米ぬかが肥料になる!?米ぬか肥料の作り方と使い方

お米を精米するときにでる米ぬかは、本来捨てられてしまうものでした。しかし、これまでもご紹介してきたように米ぬかには豊富な栄養分が含まれていて、実は食べたり美容に使うこともできます。

そんな栄養豊富な米ぬかは、畑や家庭菜園での肥料に使うこともできます。そこで今回は、米ぬか肥料の効果とその作り方についてご紹介します。

米ぬかに含まれる栄養分

これまでにも、米ぬかにはミネラルやタンパク質、食物繊維などの栄養素が豊富に含まれていることはご紹介してきました。

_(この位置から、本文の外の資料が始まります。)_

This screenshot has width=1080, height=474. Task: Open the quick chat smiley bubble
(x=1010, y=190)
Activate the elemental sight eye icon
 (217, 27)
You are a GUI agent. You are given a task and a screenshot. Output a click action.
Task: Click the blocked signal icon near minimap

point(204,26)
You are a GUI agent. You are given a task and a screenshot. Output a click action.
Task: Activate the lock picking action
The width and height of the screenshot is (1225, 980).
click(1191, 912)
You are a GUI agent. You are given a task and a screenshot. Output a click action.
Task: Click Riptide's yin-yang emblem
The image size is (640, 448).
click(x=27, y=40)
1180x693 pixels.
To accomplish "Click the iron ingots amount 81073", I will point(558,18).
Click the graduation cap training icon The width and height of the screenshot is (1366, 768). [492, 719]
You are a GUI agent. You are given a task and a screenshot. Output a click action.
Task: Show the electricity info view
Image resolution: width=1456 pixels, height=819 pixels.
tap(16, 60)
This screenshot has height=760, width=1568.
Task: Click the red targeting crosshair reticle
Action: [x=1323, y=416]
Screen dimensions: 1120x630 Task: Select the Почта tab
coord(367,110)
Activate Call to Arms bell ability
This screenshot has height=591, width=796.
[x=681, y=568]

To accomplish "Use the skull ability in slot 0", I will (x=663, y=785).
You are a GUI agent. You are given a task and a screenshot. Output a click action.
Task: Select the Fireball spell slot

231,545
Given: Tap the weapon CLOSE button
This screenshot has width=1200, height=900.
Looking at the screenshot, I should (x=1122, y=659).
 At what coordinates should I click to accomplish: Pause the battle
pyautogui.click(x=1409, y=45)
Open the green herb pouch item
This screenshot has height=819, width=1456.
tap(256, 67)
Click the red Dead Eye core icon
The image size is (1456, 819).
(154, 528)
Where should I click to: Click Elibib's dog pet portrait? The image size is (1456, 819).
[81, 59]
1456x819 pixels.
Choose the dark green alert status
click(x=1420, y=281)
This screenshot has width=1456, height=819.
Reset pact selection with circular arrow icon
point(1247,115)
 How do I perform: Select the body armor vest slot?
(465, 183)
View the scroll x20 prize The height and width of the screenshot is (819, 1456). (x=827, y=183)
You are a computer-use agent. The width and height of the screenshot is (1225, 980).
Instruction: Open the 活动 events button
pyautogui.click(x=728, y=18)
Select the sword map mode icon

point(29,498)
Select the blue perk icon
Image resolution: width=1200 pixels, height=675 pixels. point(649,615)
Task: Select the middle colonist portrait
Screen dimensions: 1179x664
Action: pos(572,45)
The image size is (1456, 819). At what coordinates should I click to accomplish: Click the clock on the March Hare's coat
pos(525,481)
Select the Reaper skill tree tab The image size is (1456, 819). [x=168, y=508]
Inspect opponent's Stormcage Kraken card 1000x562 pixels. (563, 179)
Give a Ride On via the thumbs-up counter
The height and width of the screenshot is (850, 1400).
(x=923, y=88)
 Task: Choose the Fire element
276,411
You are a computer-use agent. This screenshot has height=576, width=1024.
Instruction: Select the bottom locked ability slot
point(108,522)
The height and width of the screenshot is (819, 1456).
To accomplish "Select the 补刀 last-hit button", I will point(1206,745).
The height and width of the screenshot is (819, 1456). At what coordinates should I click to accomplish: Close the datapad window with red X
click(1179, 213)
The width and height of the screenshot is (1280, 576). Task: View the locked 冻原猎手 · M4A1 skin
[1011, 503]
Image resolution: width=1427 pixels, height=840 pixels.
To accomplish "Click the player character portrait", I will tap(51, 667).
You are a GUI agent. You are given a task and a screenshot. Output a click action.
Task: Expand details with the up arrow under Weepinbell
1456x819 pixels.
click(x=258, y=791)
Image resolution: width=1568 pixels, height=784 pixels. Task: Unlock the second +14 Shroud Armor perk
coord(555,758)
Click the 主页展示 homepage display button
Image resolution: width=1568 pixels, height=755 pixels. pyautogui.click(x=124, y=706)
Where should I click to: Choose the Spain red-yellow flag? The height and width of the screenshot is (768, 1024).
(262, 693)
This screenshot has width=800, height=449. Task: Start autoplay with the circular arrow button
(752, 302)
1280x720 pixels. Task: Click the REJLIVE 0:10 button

その栄養素の中でも、リン、窒素、カリウムは有機肥料に含まれる野菜の三大栄養素と呼ばれる成分です。これらの成分は、牛ふん堆肥と比べても含有量が豊富です。

リン(%) 窒素(%) カリウム(%)
米ぬか 2.34 2.69 1.76
牛ふん堆肥 1.3 2.2 2.4

参考:農研機構「バイオマス成分データベース」

 

米ぬかを肥料として使う方法

家庭菜園

米ぬかを肥料として使う方法は2つあります。

  1. 生のまま使う
  2. ぼかし肥料にして使う

それぞれ使い方と注意点をご紹介します。

1.生のまま使う場合

米ぬかは非常に栄養分が豊富なため、生のまま肥料として畑に撒くのは注意が必要です。元々リンの豊富な畑の場合、リンが過剰になってしまいます。

そうすると作物の成長にも影響が出てしまうため撒きすぎないように注意が必要です。

さらに、栄養分が豊富なために害虫を寄せ付けてしまったり、微生物が大量発生し窒素飢餓を起こすことがあります。

このような事態を避けるために、土に直接撒くのではなくワラや雑草を敷いた上に撒くのがオススメです。

そうすることで、ワラや雑草の発酵が促され肥料となります。このような方法で、月に1回程度のペースで追肥として利用するのがオススメです。

2.ぼかし肥料にして使う場合

米ぬか肥料

ぼかし肥料とは、油カスや米ぬかなどの有機肥料にもみ殻や土を加えて発酵させた肥料のことです。有機肥料は、時間をかけて微生物に分解されることで肥料としての効果を発揮するため、時間がかかります。

ぼかし肥料はすでに発酵がすんでいるため、効果が出るまでの時間が短く即効性があるのが特徴です。

米ぬかのぼかし肥料の作り方

米ぬかを使ったぼかし肥料の作り方をご紹介します。

米ぬかを主原料としたぼかし肥料を作る場合は、肥料に必要な3つの栄養素、リン、窒素、カリウムのバランスを保つために、米ぬか、油カス、牡蠣殻石灰を3:1:1の比率で混ぜ合わせます。

材料

  • 米ぬか
  • 油カス
  • カキ殻石灰
  • 発酵促進剤(野菜クズなど)

作り方

1.材料と水を混ぜ合わせる

水が多すぎると腐敗の原因となるため、少しずつ様子を見ながら混ぜていきます。
混ぜた肥料を手で握るとかたまり、指で押すとパラパラとくずれるくらいが目安です。

2.日陰で発酵させる

肥料をナイロンの袋に入れて密閉し、直射日光を避けて保管をして発酵させます。二酸化炭素が入ってしまうと発酵が進まなくなるので、しっかりと空気を抜いて保管することが大切です。

3.完成

完成までにかかる期間は、季節によって異なります。気温が高く発酵が早くすすむ夏の時期であれば、1ヶ月、冬の時期でも2〜3ヶ月で完成し肥料として利用できるようになります。

ぼかし肥料の使い方

ぼかし肥料は、即効性があり持続性もあるので植え付けの際に使うだけでなく、追肥としても利用できます。

通常の有機肥料と同じ頻度や量で使用してしまうと、急に植物の葉が焼けたようになって枯れてしまう「肥料焼け」を起こしたり、窒素過剰の状態になり虫が付きやすくなることがあるので注意が必要です。

有機栽培にオススメ

有機野菜

ぼかし肥料は使用する頻度や、量に注意すれば化学肥料を使用せずに即効性や持続性を期待できる肥料です。そのため、少量から肥料を手作りして家庭菜園など小規模で有機栽培を始めてみたい人にオススメです。

まとめ

今回は、米ぬかを使った肥料についてご紹介しました。米ぬかは食べるだけでなく、作物を育てる肥料にもなるとても汎用性の高いアイテムです。

これから、家庭菜園をやってみようかなという人は、ぜひ米ぬかを使った肥料で有機栽培に挑戦してみてはいかがでしょうか?